Assigned task A:
In the drug-prevention tips, what four things does the text suggest doing to deal with stress when things get rocky?
Assigned task B:
Reproduce everything in the drug-prevention tips from "35. Learn how" down to "proper medical support.", word for word.

Source text:
·····

33. Know the risks: Drug use can lead to impaired operation of motor vehicles, major health issues, unsafe sexual activity, mental impairment and even brain damage. Understand that drug use and abuse can have devastating effects. Save yourself and those you love the pain of ever starting.
34. Remember that a balanced life is key. Keep your priorities in order and understand that recreational or other drug use has no place in a healthy lifestyle.
35. Learn how to deal with stress. Exercise, seek counseling, get creative or volunteer your time to a good cause when things get rocky. Remember that substance use and abuse only compounds your problems.
36. Be prepared to say “no.” Envision situations in which you might be offered drugs and have a plan to avoid drug use altogether.
37. If you are have a dependency problem already, such as legal tobacco use or drinking, you should understand that giving up one addiction by substituting another can be unhealthy. Speak to your physician about healthier alternatives and how to successfully implement them in your life.
38. If you have a drug problem and want to stop, ask for help. Withdrawing from drugs can be dangerous and sometimes even deadly without proper medical support.
39. Avoid settings where you know drugs will be available and accessible. An ounce of prevention is worth more than a pound of cure if you can avoid the temptation to try/use a drug from the beginning.
40. Be aware of any biological, environmental and physical risk factors you have so that you can deal with them, these include a history of family addiction, or other issues that might make you more susceptible to drug use.
Note that the above tips are general guidelines and are not intended to replace the advice or knowledge of a physician or healthcare professional. Seek out expert advice and help if you have questions or concerns about your health.

·····

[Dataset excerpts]

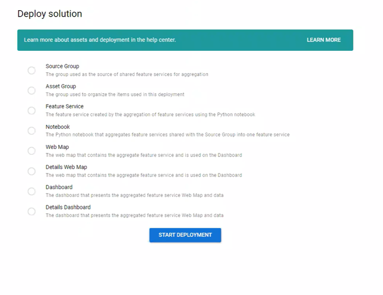Image resolution: width=383 pixels, height=295 pixels.
Task: Click the 'Deploy solution' page heading
Action: pyautogui.click(x=49, y=14)
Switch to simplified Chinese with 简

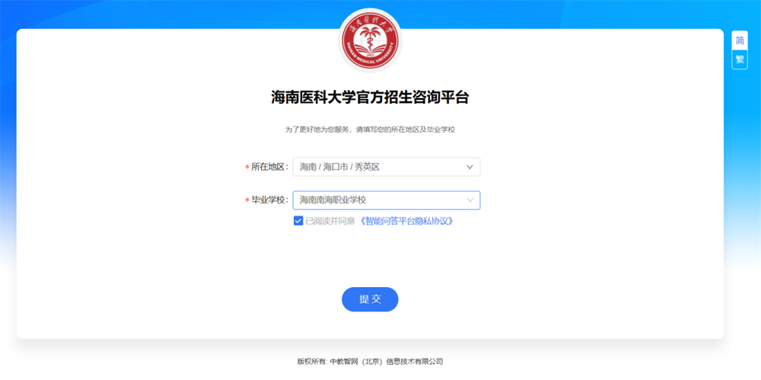[740, 40]
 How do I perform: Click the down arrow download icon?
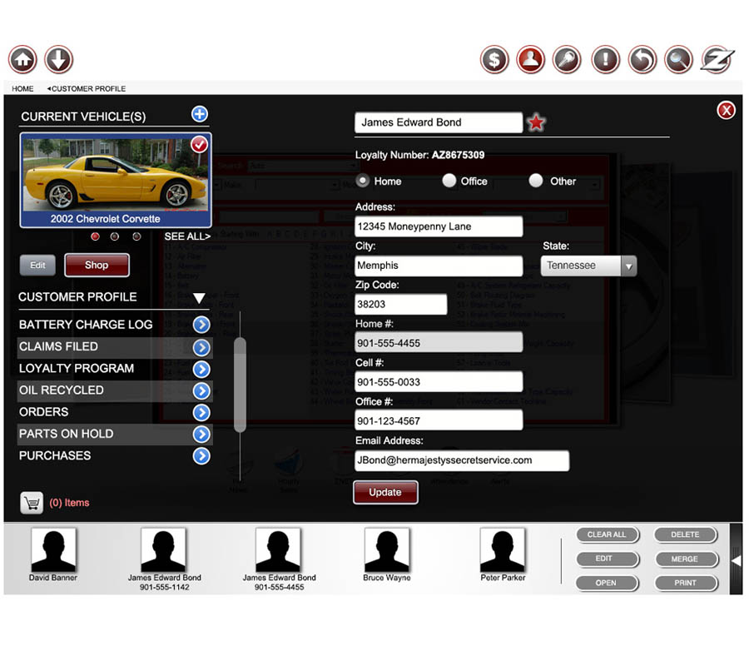pyautogui.click(x=59, y=60)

·····

Task answer A:
Exercise, seek counseling, get creative, or volunteer your time to a good cause.

Task answer B:
35. Learn how to deal with stress. Exercise, seek counseling, get creative or volunteer your time to a good cause when things get rocky. Remember that substance use and abuse only compounds your problems.
36. Be prepared to say “no.” Envision situations in which you might be offered drugs and have a plan to avoid drug use altogether.
37. If you are have a dependency problem already, such as legal tobacco use or drinking, you should understand that giving up one addiction by substituting another can be unhealthy. Speak to your physician about healthier alternatives and how to successfully implement them in your life.
38. If you have a drug problem and want to stop, ask for help. Withdrawing from drugs can be dangerous and sometimes even deadly without proper medical support.